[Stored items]
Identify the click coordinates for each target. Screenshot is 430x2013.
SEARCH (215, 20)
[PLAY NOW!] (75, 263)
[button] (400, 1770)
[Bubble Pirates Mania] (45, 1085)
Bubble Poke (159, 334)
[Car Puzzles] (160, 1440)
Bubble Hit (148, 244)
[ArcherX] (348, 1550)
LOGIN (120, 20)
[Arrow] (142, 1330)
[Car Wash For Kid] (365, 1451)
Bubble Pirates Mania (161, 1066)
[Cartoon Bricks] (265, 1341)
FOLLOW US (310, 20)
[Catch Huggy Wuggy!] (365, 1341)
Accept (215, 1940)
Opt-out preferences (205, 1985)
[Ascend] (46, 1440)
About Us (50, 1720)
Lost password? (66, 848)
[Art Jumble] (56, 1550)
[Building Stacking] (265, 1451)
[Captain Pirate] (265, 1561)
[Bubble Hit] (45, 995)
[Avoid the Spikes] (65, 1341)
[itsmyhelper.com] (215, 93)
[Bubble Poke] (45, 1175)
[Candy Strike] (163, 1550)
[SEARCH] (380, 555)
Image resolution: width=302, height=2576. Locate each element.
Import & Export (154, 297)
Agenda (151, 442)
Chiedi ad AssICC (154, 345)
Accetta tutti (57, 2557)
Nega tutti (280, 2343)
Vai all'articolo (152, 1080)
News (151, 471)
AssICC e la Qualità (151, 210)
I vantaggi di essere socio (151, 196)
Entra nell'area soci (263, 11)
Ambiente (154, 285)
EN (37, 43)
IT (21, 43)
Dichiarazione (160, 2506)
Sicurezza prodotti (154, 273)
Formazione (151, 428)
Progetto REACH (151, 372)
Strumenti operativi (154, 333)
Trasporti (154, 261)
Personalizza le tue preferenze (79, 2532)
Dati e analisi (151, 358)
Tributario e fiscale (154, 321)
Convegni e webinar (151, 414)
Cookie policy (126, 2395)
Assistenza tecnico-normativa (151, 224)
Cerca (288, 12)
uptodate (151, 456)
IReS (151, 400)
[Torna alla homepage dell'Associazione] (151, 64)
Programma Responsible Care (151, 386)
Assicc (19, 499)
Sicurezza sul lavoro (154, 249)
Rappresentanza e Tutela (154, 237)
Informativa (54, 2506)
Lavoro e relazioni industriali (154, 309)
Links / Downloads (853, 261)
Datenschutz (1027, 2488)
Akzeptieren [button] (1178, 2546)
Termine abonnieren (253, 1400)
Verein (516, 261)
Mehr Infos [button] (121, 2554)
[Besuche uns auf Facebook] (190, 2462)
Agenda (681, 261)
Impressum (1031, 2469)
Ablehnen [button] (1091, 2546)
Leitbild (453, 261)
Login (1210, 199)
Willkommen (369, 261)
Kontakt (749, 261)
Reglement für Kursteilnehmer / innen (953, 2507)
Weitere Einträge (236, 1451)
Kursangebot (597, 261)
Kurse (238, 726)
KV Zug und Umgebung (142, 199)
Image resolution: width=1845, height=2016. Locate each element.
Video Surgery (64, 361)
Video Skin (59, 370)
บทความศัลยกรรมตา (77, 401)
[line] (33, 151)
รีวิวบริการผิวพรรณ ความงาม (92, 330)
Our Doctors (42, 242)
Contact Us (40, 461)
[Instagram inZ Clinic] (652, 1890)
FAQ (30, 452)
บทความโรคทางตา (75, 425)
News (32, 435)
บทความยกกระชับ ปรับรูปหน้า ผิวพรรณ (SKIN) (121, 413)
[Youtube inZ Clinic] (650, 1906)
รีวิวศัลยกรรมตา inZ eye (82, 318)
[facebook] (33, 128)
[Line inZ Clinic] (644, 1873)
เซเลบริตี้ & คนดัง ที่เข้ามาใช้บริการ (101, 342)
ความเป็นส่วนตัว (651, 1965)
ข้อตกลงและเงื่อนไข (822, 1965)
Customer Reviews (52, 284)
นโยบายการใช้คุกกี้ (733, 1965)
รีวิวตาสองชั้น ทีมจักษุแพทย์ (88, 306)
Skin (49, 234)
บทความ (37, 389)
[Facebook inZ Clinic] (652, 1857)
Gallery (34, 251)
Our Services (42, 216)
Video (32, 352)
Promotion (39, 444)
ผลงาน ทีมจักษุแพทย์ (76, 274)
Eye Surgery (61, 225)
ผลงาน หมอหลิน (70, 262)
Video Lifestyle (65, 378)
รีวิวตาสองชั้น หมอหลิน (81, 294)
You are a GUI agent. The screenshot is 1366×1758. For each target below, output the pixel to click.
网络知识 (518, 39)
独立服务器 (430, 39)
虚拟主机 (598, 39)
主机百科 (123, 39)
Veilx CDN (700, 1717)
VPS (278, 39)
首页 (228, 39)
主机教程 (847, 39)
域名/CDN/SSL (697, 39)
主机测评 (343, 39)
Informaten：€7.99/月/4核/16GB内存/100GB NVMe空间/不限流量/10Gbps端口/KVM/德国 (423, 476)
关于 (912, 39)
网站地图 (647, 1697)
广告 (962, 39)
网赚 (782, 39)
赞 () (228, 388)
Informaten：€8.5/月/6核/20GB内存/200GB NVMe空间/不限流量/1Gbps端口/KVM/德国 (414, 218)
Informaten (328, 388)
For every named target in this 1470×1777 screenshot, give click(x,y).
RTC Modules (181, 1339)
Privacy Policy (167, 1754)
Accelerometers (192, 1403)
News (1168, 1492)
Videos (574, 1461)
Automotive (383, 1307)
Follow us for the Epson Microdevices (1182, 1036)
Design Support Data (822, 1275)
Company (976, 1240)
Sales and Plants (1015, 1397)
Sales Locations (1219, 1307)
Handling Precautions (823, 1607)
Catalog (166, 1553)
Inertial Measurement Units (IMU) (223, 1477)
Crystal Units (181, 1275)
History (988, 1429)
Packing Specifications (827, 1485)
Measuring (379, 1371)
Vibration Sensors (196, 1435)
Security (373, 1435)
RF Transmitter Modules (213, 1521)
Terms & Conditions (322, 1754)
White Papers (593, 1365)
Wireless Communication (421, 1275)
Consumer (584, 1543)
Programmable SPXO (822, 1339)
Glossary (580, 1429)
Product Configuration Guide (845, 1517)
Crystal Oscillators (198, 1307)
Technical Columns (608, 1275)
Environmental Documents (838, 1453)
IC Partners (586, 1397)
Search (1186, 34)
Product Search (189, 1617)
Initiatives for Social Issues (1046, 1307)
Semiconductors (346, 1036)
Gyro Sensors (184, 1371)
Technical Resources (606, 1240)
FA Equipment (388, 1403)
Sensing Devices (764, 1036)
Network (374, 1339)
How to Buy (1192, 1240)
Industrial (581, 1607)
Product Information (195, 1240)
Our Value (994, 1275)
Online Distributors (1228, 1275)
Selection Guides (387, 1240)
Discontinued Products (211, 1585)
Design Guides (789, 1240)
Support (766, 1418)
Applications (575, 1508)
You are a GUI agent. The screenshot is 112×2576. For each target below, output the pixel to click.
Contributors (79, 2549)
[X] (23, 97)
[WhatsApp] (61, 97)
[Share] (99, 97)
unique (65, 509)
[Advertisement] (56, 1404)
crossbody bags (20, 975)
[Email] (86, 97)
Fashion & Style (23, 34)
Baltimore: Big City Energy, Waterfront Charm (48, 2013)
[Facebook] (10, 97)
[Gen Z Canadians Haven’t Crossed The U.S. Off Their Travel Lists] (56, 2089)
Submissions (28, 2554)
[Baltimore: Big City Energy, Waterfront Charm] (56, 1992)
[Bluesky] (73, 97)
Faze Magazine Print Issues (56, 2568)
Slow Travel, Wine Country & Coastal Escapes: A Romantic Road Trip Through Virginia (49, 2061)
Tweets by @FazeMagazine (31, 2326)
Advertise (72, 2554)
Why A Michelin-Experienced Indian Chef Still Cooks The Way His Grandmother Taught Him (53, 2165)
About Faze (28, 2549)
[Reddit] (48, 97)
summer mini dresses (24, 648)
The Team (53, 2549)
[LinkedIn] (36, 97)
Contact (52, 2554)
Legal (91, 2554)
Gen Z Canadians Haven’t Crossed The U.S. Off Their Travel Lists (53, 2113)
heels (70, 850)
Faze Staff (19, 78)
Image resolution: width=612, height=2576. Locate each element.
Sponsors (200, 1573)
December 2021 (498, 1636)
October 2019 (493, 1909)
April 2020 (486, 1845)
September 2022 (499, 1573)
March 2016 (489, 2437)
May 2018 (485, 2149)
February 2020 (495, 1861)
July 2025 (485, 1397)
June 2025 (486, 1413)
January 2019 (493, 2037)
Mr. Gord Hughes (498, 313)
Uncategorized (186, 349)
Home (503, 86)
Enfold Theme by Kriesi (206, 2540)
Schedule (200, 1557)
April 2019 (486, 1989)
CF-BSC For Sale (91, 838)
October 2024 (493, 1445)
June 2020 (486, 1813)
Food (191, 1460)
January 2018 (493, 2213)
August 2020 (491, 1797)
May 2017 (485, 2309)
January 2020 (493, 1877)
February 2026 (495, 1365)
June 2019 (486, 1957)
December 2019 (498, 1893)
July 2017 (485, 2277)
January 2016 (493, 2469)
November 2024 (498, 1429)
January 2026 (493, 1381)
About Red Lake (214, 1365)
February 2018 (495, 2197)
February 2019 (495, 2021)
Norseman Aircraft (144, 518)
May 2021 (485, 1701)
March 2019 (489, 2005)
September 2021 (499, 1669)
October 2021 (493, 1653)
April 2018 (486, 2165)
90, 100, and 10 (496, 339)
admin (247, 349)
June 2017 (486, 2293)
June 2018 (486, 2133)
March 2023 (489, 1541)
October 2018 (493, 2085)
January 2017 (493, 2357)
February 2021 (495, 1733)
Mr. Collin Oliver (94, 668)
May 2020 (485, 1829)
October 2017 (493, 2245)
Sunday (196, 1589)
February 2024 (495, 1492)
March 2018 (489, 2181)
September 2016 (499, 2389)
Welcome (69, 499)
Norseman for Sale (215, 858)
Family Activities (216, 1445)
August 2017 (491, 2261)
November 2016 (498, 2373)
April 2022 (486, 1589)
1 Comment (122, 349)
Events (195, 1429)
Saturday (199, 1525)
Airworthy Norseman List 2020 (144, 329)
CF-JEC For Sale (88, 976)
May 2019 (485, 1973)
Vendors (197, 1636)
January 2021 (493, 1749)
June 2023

What the task requires: I'd like the lines above from the one with "uptodate (151, 456)" up to and including the one with "Lavoro e relazioni industriali (154, 309)" copied exactly, with no other lines.

Output:
uptodate (151, 456)
IReS (151, 400)
[Torna alla homepage dell'Associazione] (151, 64)
Programma Responsible Care (151, 386)
Assicc (19, 499)
Sicurezza sul lavoro (154, 249)
Rappresentanza e Tutela (154, 237)
Informativa (54, 2506)
Lavoro e relazioni industriali (154, 309)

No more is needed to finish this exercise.